The paradox is that apparel consumption is rising, and carbon emissions are increasing proportionally. This forces brands to take action and adopt more sustainable production practices. Doing so will require most brands to significantly change their facilities and production methods, likely involving heavy investments that will drive up prices. On the other hand, consumers are more concerned with affordability than supporting sustainable products and are unwilling to spend extra to help brands transition toward a more sustainable future. Large fashion corporations are the drivers of change, but how can executives justify a significant loss of profit, potential downsizing, and layoffs when consumers are not willing to meet them halfway? And are we really staring down the barrel of being responsible for more than a quarter of the world's carbon budget?

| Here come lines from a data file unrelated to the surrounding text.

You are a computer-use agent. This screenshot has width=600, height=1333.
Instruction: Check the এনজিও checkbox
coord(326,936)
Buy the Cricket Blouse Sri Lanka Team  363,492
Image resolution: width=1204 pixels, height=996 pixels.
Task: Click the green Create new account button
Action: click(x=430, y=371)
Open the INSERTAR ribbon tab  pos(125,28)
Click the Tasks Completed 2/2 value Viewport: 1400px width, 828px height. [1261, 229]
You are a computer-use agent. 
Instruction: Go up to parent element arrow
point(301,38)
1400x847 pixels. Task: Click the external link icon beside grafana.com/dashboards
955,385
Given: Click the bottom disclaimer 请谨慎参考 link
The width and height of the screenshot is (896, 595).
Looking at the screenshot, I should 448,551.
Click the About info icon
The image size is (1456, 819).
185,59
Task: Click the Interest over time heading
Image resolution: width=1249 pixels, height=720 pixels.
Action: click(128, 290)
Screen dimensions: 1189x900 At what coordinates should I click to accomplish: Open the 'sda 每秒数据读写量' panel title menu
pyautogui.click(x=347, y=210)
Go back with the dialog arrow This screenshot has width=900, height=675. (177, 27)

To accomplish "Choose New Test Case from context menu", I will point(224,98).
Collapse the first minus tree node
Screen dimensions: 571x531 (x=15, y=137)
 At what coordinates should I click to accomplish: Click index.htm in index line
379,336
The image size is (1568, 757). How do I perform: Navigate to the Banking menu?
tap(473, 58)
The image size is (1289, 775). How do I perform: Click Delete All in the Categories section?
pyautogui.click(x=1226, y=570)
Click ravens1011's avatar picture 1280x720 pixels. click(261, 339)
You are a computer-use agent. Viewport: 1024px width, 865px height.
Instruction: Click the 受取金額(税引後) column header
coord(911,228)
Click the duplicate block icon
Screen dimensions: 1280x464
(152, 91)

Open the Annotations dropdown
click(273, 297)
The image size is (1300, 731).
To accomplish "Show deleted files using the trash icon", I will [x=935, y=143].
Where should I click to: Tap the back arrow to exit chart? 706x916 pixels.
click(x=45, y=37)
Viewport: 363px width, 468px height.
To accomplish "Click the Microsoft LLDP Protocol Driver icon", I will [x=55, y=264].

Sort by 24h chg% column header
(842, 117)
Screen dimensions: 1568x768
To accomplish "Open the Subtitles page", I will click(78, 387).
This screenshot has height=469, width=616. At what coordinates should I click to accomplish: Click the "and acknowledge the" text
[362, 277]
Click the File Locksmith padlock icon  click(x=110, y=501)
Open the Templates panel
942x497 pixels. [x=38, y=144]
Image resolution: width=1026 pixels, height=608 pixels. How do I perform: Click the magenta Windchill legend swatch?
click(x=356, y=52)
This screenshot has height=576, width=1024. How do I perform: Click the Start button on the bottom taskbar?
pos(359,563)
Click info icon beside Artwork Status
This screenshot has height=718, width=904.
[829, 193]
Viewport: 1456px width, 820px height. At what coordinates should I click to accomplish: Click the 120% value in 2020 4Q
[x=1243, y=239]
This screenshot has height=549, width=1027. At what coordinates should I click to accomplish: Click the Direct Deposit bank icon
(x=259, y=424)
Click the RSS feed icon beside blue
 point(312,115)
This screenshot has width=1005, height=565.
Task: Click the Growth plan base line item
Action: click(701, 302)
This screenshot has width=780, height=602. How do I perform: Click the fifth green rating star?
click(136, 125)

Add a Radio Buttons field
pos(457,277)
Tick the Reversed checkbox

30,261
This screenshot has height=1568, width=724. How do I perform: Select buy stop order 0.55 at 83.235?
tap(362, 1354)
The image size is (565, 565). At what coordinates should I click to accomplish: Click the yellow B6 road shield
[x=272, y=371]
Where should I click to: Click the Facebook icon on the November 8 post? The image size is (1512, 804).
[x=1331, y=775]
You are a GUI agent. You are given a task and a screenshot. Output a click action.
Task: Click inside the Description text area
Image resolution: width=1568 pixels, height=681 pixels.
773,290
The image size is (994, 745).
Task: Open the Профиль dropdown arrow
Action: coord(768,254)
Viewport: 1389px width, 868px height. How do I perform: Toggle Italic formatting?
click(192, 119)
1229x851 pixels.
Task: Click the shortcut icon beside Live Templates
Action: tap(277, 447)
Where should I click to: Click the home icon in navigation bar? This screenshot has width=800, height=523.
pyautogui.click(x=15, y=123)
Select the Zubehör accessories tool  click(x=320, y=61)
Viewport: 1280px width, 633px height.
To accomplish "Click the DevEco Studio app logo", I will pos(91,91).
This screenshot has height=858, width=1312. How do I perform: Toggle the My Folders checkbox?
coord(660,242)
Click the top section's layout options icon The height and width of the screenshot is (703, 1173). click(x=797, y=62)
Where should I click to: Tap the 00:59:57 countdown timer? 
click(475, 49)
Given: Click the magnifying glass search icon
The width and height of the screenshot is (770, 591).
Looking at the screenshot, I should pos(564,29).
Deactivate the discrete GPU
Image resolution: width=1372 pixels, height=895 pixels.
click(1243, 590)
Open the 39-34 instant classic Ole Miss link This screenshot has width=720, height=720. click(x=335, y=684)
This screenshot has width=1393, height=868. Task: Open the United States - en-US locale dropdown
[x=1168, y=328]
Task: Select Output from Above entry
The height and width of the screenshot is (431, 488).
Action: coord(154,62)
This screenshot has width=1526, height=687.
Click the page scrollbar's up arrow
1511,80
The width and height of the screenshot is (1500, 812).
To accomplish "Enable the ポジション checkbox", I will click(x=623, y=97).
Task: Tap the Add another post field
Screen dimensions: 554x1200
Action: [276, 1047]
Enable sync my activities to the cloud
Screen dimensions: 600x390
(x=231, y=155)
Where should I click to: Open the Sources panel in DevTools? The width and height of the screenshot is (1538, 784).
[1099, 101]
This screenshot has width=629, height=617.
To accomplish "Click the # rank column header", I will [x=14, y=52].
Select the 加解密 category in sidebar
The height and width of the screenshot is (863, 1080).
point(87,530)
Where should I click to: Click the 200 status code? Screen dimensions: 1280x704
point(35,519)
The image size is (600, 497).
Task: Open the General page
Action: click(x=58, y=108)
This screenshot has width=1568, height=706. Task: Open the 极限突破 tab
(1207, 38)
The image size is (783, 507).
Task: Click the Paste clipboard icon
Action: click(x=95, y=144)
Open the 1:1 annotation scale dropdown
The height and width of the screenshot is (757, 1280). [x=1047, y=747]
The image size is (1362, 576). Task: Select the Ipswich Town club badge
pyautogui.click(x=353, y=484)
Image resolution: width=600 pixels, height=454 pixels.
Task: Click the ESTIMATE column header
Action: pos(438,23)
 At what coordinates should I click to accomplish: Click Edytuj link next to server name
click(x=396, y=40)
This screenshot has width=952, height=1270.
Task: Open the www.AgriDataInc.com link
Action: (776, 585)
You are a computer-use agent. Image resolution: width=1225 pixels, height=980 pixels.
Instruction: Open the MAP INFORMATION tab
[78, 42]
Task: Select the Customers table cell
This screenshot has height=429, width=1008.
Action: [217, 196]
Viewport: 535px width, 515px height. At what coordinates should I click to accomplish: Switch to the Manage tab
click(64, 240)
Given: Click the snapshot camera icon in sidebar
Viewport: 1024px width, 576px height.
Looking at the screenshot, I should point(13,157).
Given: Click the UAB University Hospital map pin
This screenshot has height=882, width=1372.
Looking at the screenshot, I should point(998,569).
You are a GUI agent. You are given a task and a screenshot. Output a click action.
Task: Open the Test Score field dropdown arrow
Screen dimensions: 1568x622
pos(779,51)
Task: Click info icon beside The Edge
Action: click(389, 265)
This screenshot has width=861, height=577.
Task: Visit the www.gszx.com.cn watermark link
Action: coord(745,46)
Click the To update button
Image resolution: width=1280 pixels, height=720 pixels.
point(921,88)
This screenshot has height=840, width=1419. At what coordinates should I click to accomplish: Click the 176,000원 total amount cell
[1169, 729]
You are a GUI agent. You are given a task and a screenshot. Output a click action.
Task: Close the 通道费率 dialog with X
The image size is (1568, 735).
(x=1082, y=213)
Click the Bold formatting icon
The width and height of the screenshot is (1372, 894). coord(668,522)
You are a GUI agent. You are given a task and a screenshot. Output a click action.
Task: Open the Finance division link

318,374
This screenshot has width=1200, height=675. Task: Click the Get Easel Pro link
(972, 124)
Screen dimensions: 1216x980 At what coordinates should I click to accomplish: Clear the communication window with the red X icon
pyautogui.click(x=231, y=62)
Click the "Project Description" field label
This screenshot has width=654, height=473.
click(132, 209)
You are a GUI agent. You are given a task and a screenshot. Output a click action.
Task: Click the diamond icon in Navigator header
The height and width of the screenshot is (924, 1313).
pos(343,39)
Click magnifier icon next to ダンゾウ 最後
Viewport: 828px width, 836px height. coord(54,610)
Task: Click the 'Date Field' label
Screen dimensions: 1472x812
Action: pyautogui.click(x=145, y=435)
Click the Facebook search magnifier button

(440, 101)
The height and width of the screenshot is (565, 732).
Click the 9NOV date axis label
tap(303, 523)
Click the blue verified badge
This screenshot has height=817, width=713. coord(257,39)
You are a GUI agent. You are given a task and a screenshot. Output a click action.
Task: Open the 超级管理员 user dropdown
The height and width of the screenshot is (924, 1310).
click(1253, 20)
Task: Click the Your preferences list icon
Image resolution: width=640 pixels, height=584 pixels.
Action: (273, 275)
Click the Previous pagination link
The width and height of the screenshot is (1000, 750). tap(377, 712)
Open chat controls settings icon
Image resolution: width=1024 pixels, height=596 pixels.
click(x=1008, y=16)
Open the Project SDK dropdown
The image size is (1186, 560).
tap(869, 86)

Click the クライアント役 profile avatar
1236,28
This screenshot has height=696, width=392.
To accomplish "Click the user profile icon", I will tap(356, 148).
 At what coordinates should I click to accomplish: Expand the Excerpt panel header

Looking at the landscape portrayed in the report, we see potential solutions in a supply chain restructuring or collaborating with companies using more sustainable energy sources. The situation highlighted by the report suggests a conflict of strategies. With the current strategic model (volume over price), it is clear that implementing sustainable policies would only make prices rise. And that is precisely the problem. So by changing the latter and prioritizing the effectiveness and sustainability of the different steps of the supply chain, brands could even reduce excessive production. The same production that nowadays results in millions of unsold goods dumped in off-price outlets and discounts. Perhaps the solution to reinstate the natural balance of the luxury scene lies within the supply chain, while also practicing sustainability. Fewer volumes equal cost improvement.